L’audit indépendant des contrats de la délégation de service public dans le secteur des télécommunications, confié au cabinet Grant Thornton, a livré ses secrets dans le rapport de l’Armp. Un rapport qui souligne que la procédure de passation des marchés sur l’essentiel des contrats est «globalement non conforme» aux exigences du Code des marchés publics. Autant il est épinglé dans la procédure de passation des marchés de concession, autant Abdou Karim Sall a failli dans le contrôle du respect par les opérateurs titulaires de licence des obligations contenues dans leurs conventions de concession et cahiers de charges.

Objectifs:
(a) Répondez à ces questions d'après l'extrait sur l'audit des télécommunications :
(i) À quel cabinet l'audit indépendant a-t-il été confié ?
(ii) À quelles exigences la procédure de passation des marchés est-elle jugée globalement non conforme ?
(iii) Qui a failli dans le contrôle du respect des obligations par les opérateurs titulaires de licence ?
(b) Indiquez si chaque affirmation concorde avec l'extrait sur l'audit des télécommunications, en citant les mots décisifs :
(i) L'audit porte sur les contrats de délégation de service public dans le secteur de l'énergie.
(ii) Le rapport juge la procédure de passation des marchés globalement conforme.
(iii) Les obligations des opérateurs figurent dans leurs conventions de concession et cahiers de charges.
(c) Rédigez la suite de l'extrait sur l'audit des télécommunications, à partir de sa dernière phrase.

Matériel fourni:

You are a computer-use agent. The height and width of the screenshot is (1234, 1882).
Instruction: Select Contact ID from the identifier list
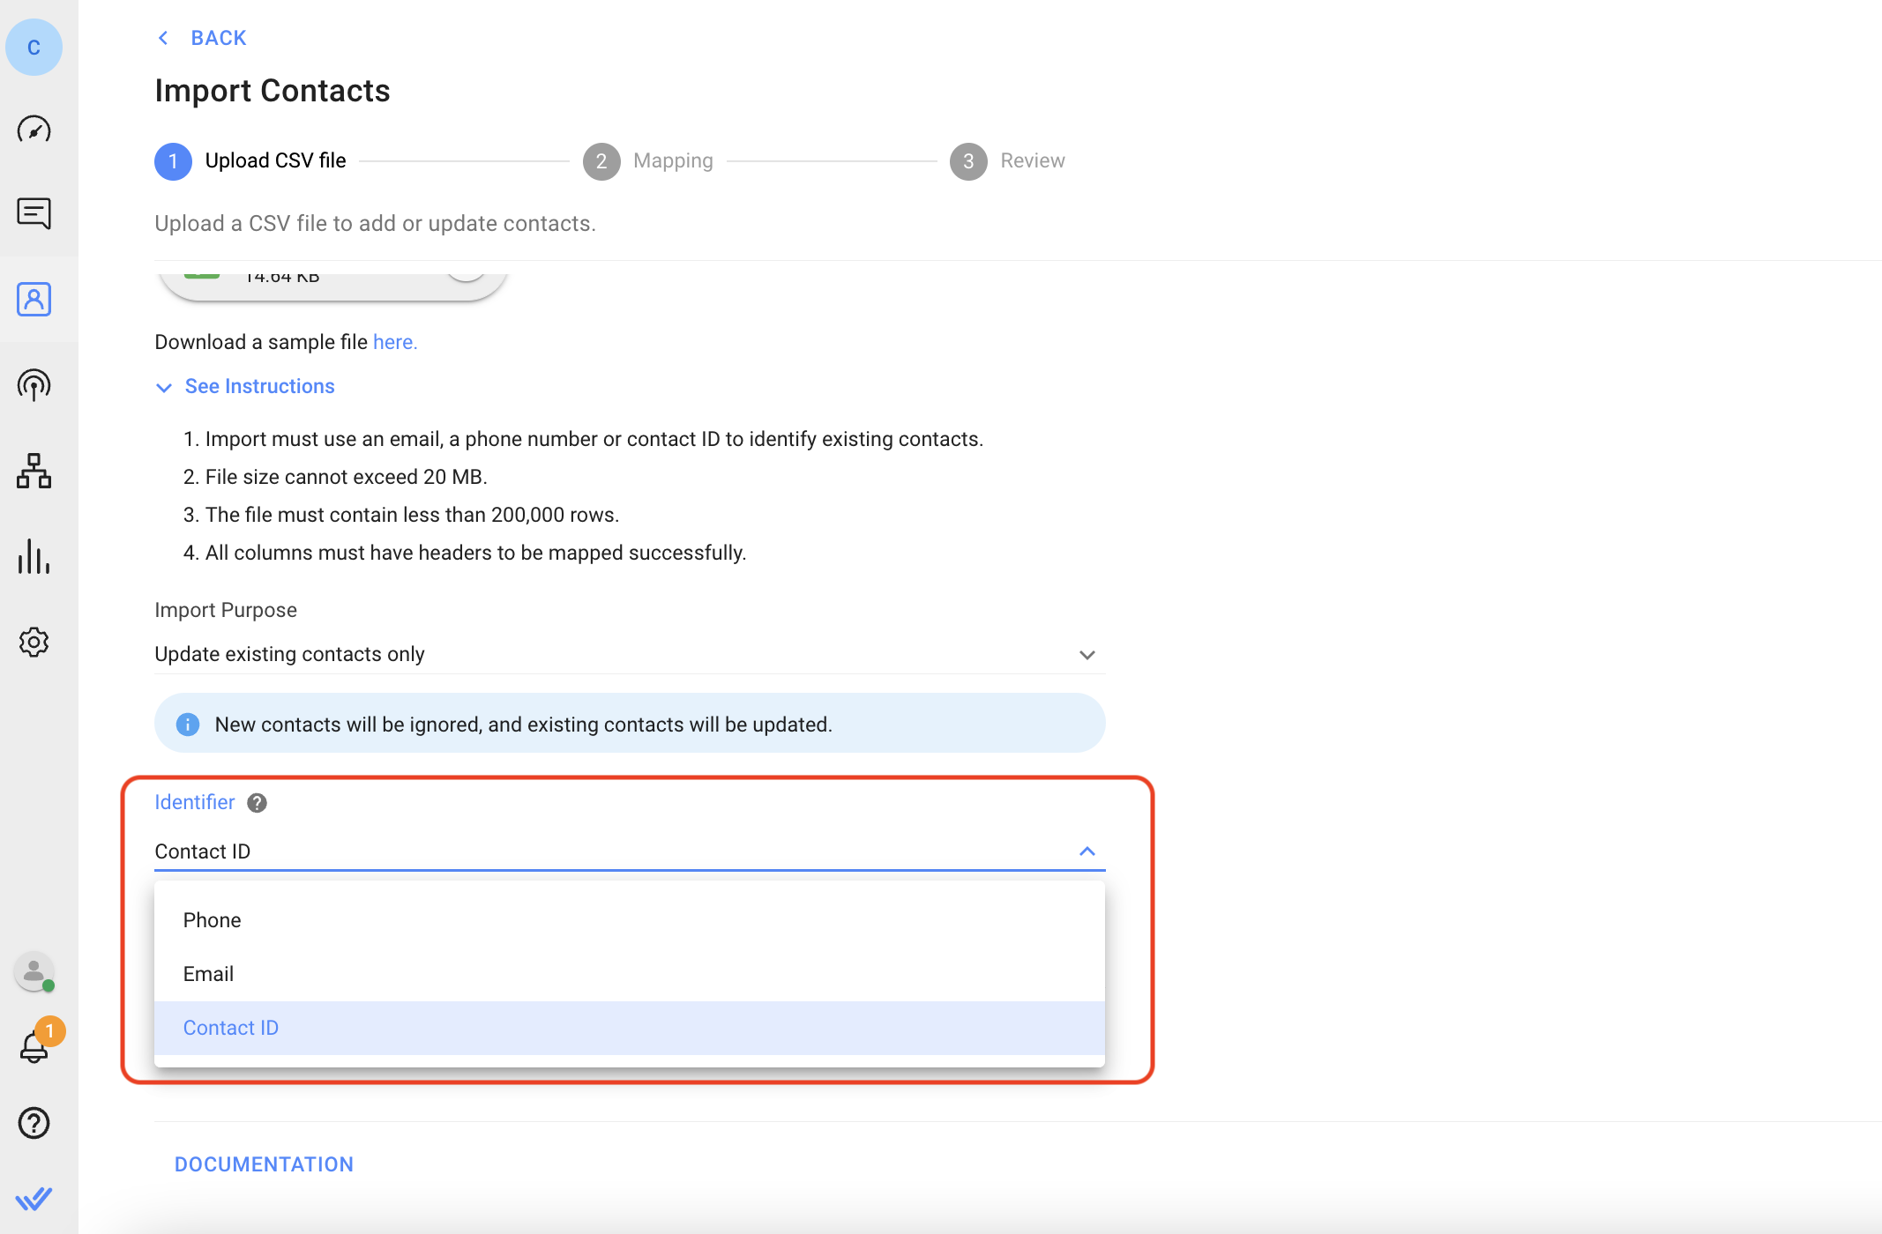230,1028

Réponses par tâche:
(a)
(i) Au cabinet Grant Thornton.
(ii) Aux exigences du Code des marchés publics.
(iii) Abdou Karim Sall.

(b)
(i) Non : « dans le secteur des télécommunications ».
(ii) Non : « est «globalement non conforme» aux exigences du Code des marchés publics ».
(iii) Oui : « des obligations contenues dans leurs conventions de concession et cahiers de charges ».

(c)
La procédure de passation des marchés de concession entre l’Artp, déléguée par l’Etat et les opérateurs ne satisfait pas les auditeurs. Alors que ces derniers n’ont même pas eu de documents y afférents pour se prononcer sur l’attribution de la 4G, ils déclarent la procédure «globalement non conforme» pour les marchés de fournisseurs d’accès et des opérateurs virtuels… Dans les marchés concernant les fournisseurs d’accès internet (Fai) que sont : Arc informatique, Waw, Africa Acces, détenteurs d’une licence en janvier 2017, le rapport note que «la procédure n’est pas globalement conforme». Et pour les Opérateurs virtuels de téléphonie mobile (Mvno), le rapport de l’Armp a constaté «une absence de contrôle a priori de la Direction centrale des marchés publics (Dcmp)». Dès lors, le régulateur viole les dispositions de l’article 82.2 du Code des marchés publics. A noter que ces Mvno sont au nombre de trois : Gfm de Youssou Ndour, Cirus télécom de Mbackiyou Faye et Origine SA d’El Hadji Ndiaye.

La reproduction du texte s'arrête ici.